Breast cancer is the leading cause of cancer-related deaths in women age 40 and younger, and survival rates for young women are lower than for older women, even though younger women usually receive more intensive therapy. Young women are more likely to develop more aggressive subtypes of breast cancer and have lower survival rates for some subtypes that have a relatively good prognosis in older women.
While the reasons for the age-dependent outcome differences are not well understood, one hypothesis is that survival differences result from biological differences in the tumors diagnosed in younger versus older women.
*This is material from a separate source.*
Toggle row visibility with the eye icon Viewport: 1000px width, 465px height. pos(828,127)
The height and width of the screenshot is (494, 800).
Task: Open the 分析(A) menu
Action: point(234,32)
The goal of our BroadIgnite project is to characterize the tumor cells and germline cells—the cells that transfer genetic material from one generation to another—from an initial group of eight young patients with metastatic breast cancer in order to better understand the biological mechanisms for these age disparities.
With BroadIgnite funding, we’re pursuing this work through an initiative called the Metastatic Breast Cancer (MBC) Project (mbcproject.org), a direct-to-patient platform developed at the Broad to identify and study metastatic breast cancer patients from around the world.
We selected eight young metastatic breast cancer patients under age 40 and performed germline whole-exome sequencing, tumor whole-exome sequencing, and tumor RNA sequencing to gain insight into the mechanisms that may be responsible for the striking differences among older breast cancer patients and young patients.
Nearly 3,400 patients have registered since the program's launch in October 2015. Our team has successfully sequenced 67 patient samples, including six of the patients under age 40. Our preliminary data helped us secure a $375,000 grant from a major breast cancer foundation. That grant will allow us to sequence an additional 40 young women with metastatic breast cancer, bringing us closer to our ultimate goal of sequencing more than 100 young women for this study.